Version 0.4 of the Merg-E language specification : Tensors and tens...

This is part twentyone in a series on the language spec for the Merg-E Domain Specific Language for the InnuenDo Web 3.0 stack. Where most previous posts were about v0.3, this is the second post that is about the v0.4 version of the spec. I'll add more parts to the below list as the spec progresses:

part 1 : coding style, files, merging, scoping, name resolution and synchronisation
part 2 : reverse markdown for documentation
part 3 : Actors and pools.
part 4 : Semantic locks, blockers, continuation points and hazardous blockers
part 5 : Semantic lexing, DAGs, prune / ent and alias.
part 6 : DAGs and DataFrames as only data structures, and inline lambdas for pure compute.
part 7 : Freezing
part 8 : Attenuation, decomposition, and membranes
part 9 : Sensitive data in immutables and future vault support.
part 10 : Scalars and High Fidelity JSON
part 11 : Operators, expressions and precedence.
part 12 : Robust integers and integer bitwidth generic programming
part 13 : The Merg-E ownership model, capture rules, and the --trustmebro compiler flag.
part 14 : Actorcitos and structural iterators
part 15 : Explicit actorcitos, non-inline structural iterators, runtimes, and abstract scheduler pipeline.
part 16 : async functions and resources and the full use of InnuenDo VaultFS
part 17: RAM-Points, RAM-points normalization bag, and the quota-membrane.
part 18: Literal operators & Rational and Complex numbers.
part 19: Interaction between operators, integer bitwidth generics, and the full numeric type-system.
part 20 (v0.4): Compile-time dimensional analysis, SI/Planck units and the scaling literal operator.
part 21 (v0.4): Tensors and tensor literals.

In this post, we are going to look deeper into matrices and tensors. In Merg-E, tensors and matrices are closely related but fundamentally distinct. Tensors exist purely at compile time as a rich typing mechanism, resolving to highly optimized runtime scalars, vectors, and n-dimensional matrices.Tensors can exist stand-alone, or embedded as part of a quantity (as discussed in our previous post). Stand-alone tensors can derive from any numeric type and are meant primarily for use with our five exact type families: whole, int, cint, rational, and crat, predominantly within a cryptography context. (Please note that the v0.4 language spec renames the uint type family to whole, turning the old uint tokens into aliases).In contrast, tensors embedded within a quantity are designed specifically for physics-related simulations and calculations. Consequently, they are restricted to deriving exclusively from our two inexact type families: float and complex.

Word and element pointing lines -

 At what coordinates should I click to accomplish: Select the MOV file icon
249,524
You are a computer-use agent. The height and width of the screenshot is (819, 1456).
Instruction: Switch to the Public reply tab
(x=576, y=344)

Stated task 1 - Using the post about Merg-E tensors, decide whether each statement agrees with it: (a) In Merg-E, tensors exist only at compile time. (b) Tensors embedded within a quantity may derive from the int type family. (c) The v0.4 spec renames the uint type family to whole. Answer yes or no for each and quote the words from the post that settle it.
Stated task 2 - According to the post, what is part 17 of the series about?
Rely only on the post for your answers.

Task output 1 -
(a) Yes: "Tensors exist purely at compile time as a rich typing mechanism"
(b) No: "they are restricted to deriving exclusively from our two inexact type families: float and complex."
(c) Yes: "the v0.4 language spec renames the uint type family to whole"

Task output 2 - RAM-Points, RAM-points normalization bag, and the quota-membrane.